BEGIN RECORDED DATA

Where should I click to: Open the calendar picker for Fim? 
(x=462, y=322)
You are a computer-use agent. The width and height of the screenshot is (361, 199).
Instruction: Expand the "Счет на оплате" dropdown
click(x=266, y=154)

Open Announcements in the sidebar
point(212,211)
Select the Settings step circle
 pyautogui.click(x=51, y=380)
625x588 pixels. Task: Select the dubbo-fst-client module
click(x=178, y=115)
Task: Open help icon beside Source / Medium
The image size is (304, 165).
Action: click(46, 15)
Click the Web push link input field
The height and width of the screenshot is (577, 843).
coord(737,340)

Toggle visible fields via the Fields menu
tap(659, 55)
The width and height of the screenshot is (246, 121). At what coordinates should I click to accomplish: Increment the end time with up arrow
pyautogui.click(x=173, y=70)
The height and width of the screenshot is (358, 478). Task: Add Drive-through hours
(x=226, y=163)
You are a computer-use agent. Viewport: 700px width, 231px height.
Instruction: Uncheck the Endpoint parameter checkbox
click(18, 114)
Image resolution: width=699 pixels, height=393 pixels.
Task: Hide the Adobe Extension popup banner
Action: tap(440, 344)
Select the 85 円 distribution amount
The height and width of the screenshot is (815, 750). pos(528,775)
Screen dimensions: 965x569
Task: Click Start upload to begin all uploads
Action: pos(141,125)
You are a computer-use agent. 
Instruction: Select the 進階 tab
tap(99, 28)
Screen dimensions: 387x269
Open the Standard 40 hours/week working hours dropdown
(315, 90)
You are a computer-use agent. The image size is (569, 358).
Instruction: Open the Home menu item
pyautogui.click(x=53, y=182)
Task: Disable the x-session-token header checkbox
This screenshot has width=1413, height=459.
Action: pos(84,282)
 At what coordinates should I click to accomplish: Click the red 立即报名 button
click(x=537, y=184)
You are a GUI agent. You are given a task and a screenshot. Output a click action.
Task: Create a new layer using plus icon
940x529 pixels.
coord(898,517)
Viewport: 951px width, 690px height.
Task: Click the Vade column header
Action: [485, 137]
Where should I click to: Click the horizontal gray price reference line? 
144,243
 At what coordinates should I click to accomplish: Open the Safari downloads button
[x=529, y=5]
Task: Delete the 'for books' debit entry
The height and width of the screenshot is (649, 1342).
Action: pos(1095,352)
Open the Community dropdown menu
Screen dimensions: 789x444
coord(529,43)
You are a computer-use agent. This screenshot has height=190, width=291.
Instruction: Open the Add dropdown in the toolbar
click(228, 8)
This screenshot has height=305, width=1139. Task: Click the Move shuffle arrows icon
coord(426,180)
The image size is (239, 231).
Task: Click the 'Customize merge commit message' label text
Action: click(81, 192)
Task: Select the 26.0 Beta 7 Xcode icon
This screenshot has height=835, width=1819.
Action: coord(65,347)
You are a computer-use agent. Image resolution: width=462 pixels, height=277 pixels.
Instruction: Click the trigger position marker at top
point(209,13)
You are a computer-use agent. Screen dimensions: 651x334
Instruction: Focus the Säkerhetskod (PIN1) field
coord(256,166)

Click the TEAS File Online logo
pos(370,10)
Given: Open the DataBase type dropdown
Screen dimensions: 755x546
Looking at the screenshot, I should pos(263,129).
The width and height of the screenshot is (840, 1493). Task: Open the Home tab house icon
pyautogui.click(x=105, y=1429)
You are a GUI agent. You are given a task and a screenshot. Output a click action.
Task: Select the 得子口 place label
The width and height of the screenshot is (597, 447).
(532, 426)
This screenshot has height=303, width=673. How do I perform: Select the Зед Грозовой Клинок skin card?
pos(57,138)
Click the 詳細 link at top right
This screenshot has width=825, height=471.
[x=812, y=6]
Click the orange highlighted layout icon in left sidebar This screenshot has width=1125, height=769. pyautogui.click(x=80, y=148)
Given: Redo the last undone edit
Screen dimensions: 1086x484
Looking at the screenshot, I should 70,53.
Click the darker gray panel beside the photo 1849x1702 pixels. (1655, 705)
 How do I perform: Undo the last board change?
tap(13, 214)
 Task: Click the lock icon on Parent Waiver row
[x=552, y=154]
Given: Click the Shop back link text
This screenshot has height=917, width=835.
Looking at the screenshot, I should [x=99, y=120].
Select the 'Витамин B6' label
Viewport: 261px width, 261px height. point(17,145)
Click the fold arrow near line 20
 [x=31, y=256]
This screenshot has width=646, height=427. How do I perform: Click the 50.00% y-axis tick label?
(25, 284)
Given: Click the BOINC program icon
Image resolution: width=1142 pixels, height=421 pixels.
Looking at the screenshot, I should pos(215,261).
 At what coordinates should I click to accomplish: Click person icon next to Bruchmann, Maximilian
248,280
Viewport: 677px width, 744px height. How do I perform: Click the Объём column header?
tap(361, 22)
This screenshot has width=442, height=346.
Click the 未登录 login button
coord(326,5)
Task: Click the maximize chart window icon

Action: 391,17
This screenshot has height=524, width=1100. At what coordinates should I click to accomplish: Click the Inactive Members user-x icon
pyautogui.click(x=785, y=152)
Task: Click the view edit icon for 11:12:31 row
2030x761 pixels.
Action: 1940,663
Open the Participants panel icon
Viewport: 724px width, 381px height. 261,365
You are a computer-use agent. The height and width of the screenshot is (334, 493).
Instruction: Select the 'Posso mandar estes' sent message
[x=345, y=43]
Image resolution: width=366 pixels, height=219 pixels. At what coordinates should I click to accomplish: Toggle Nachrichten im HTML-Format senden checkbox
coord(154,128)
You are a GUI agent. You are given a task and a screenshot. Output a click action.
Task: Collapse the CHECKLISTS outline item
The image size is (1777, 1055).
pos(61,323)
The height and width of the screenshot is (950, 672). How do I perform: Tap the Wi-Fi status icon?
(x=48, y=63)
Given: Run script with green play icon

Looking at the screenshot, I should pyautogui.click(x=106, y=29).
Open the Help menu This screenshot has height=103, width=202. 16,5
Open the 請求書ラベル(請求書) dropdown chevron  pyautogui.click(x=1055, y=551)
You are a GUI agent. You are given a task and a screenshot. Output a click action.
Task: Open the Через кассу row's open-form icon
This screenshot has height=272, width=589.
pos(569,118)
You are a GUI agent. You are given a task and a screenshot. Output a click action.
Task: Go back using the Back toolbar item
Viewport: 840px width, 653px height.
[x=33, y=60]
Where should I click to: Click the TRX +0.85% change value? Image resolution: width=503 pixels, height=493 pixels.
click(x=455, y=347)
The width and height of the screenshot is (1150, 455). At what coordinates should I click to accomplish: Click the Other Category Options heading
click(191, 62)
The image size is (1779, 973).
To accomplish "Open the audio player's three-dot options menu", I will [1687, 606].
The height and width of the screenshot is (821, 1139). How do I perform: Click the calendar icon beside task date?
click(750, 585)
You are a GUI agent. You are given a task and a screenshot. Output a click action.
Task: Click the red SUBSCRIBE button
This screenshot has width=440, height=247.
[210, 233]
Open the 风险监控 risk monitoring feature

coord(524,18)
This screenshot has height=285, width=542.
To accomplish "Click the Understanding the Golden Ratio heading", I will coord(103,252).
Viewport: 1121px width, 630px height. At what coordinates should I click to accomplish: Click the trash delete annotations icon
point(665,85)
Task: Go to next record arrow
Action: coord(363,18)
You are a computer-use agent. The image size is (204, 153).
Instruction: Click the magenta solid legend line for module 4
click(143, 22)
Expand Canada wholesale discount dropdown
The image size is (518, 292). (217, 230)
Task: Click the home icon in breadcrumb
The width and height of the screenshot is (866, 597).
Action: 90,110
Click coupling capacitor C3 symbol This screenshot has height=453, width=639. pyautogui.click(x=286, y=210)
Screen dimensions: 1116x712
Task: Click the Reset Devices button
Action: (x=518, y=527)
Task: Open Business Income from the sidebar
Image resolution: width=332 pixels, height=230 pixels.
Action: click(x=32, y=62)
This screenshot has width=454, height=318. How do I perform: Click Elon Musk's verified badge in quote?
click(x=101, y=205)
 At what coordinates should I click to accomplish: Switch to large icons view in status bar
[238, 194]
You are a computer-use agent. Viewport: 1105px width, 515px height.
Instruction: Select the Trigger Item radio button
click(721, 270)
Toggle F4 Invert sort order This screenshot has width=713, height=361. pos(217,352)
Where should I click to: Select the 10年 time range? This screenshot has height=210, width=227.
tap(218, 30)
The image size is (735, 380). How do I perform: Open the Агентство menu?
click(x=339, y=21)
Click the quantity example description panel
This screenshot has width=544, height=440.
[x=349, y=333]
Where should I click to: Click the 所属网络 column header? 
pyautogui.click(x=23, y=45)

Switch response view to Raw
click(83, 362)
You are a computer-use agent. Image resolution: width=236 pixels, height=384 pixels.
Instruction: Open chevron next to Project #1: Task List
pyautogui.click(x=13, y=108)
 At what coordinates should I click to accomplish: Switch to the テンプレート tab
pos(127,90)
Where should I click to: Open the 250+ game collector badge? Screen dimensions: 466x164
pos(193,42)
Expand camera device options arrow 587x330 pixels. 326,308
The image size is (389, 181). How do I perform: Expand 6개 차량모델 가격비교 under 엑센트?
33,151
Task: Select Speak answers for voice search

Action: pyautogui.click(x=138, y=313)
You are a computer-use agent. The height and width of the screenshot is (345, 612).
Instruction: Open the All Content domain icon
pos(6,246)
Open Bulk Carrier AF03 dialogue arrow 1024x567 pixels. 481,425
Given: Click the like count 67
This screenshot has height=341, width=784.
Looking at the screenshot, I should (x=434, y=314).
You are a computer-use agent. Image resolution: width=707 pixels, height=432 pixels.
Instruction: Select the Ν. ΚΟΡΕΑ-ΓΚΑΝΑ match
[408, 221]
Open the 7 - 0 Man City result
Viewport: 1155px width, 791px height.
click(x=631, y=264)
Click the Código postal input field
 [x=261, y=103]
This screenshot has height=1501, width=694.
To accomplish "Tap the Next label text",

END RECORDED DATA

WORK REQUEST:
Throughout the material above, find lines holding the word "back", then copy them.

EXERCISE RESULT:
Given: Click the Shop back link text
Task: Go back using the Back toolbar item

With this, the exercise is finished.